Data for locating words and elements:
----
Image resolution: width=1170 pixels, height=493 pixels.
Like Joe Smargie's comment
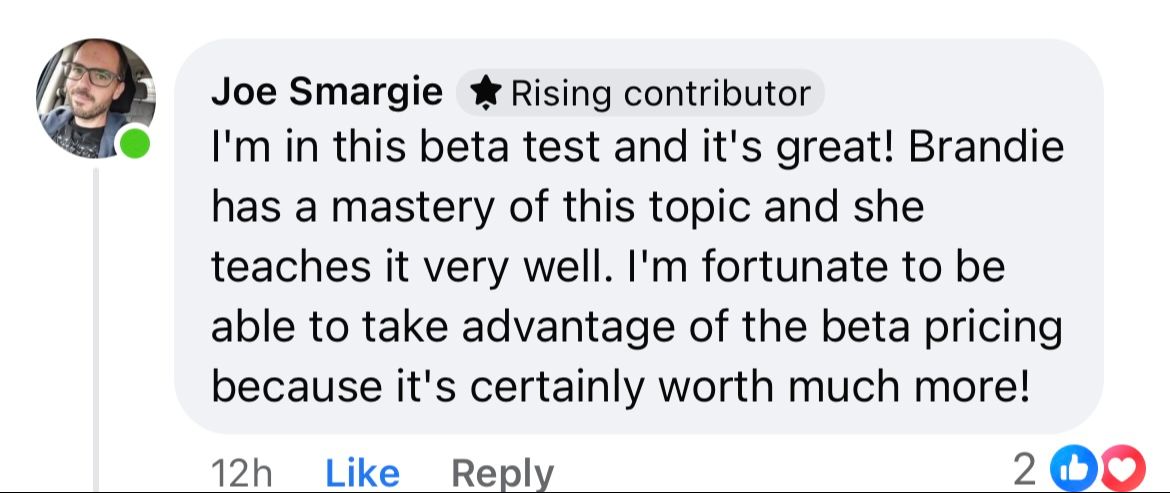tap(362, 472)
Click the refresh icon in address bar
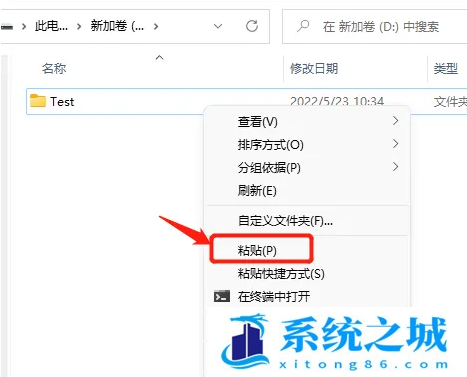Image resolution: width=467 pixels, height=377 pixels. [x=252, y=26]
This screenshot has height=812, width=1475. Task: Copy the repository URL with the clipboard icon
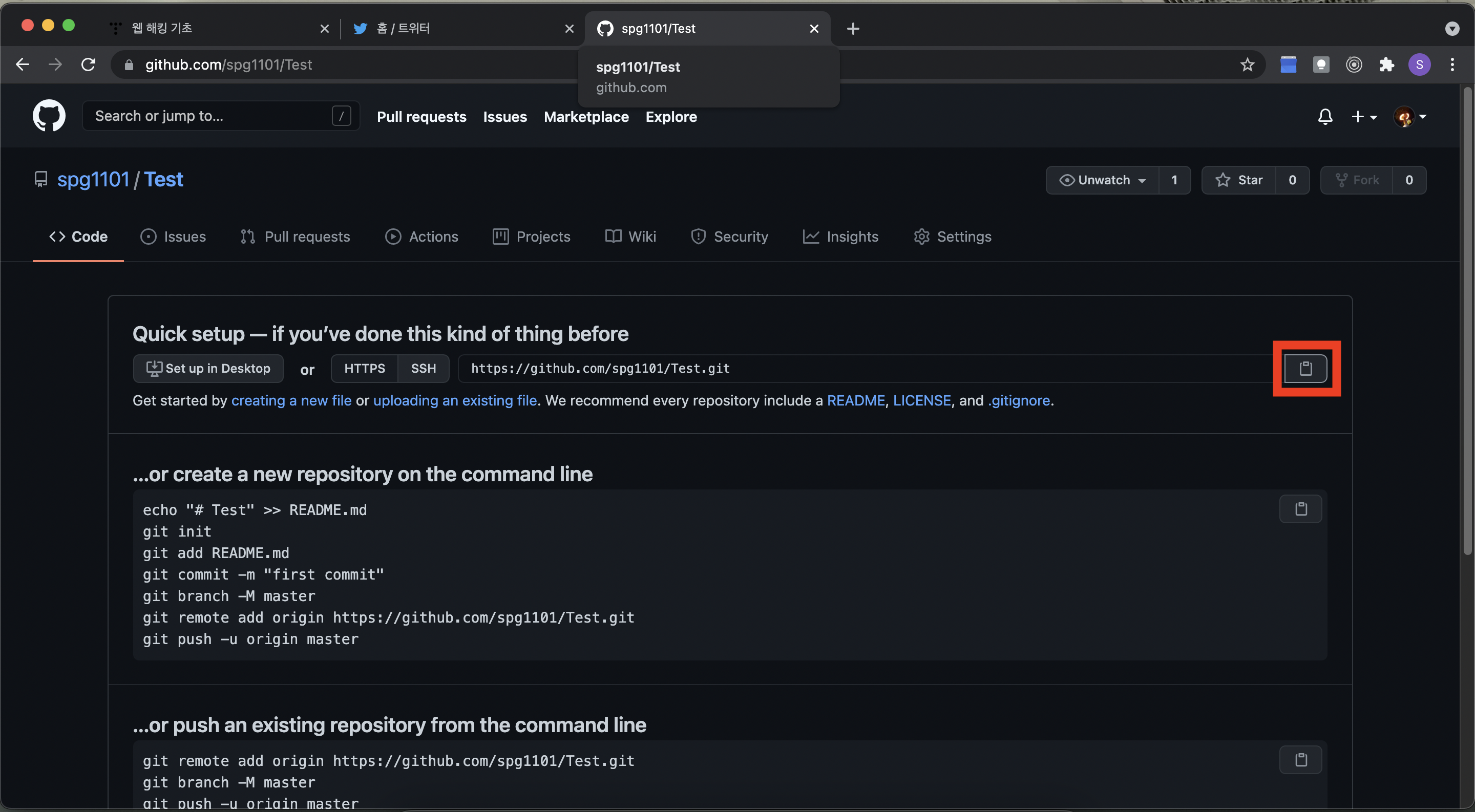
----
TASK TO CARRY OUT ▸
Can you rewrite all of these lines, requests included, shifting every number in the answers up by 109, both the coordinates and any image dimensions given there? Leave the pictures out.

RESULT OF THIS TASK ▸
Image resolution: width=1170 pixels, height=493 pixels.
Like Joe Smargie's comment
tap(471, 581)
Click the refresh icon in address bar
Image resolution: width=576 pixels, height=486 pixels. [x=361, y=135]
This screenshot has height=812, width=1475. Task: Copy the repository URL with the clipboard icon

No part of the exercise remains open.